As has been widely reported the estate tax exclusion was raised to $5 million as a result of the passage of the Tax Relief, Unemployment Insurance Reauthorization, and Job Creation Act of 2010. It had previously been $3.5 million in 2009, and after the temporary repeal of 2010 it would have been reduced all the way down to $1 million had the Bush tax cuts been allowed to sunset without any new legislation having been passed.
This is all well and good, but if the overall value of your estate exceeds $5 million you have to take action to avoid the 35% federal death tax. There are a number of different estate planning tools that can be used to accomplish this, and the optimal vehicles to utilize vary depending on the specific nature of your assets. But there is one very direct way to transfer assets to your loved ones free of taxation that is useful for just about everyone: the practice of giving gifts in a tax-free manner while you are still alive.
The lifetime gift tax exemption was raised to $5 million when the new tax relief bill was passed, but it is unified with the estate tax exclusion.
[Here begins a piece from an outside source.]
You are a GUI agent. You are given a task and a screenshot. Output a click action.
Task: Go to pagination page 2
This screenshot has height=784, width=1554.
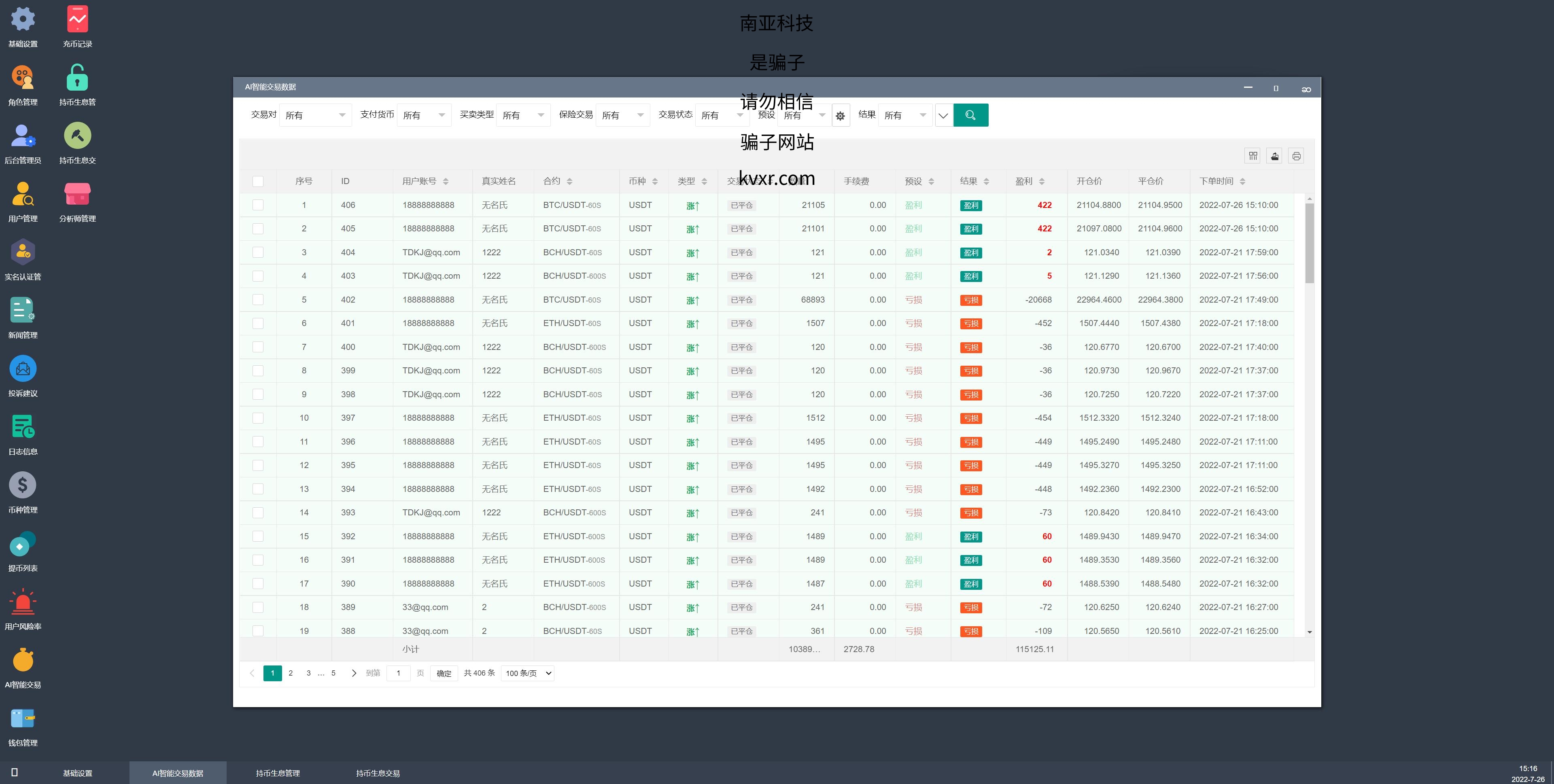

So for example, if you were to give tax-free gifts totaling $3 million throughout your life using the unified exemption only the first $2 million of your estate would pass to your heirs free of the estate tax. As a result giving gifts using the lifetime exemption does not provide you with estate tax efficiency.
However, there is a $13,000 per person annual gift tax exemption that can be utilized, and these gifts do not count against your unified gift/estate tax exclusion. If you’re married you and your spouse can combine your respective exemptions and give as much is $26,000 per year to an unlimited number of recipients totally free of taxation. If you plan ahead and give these gifts to your heirs over a sustained period of time you can reduce the taxable value of your estate while gaining the heartfelt satisfaction that goes along with giving a gift to someone you love.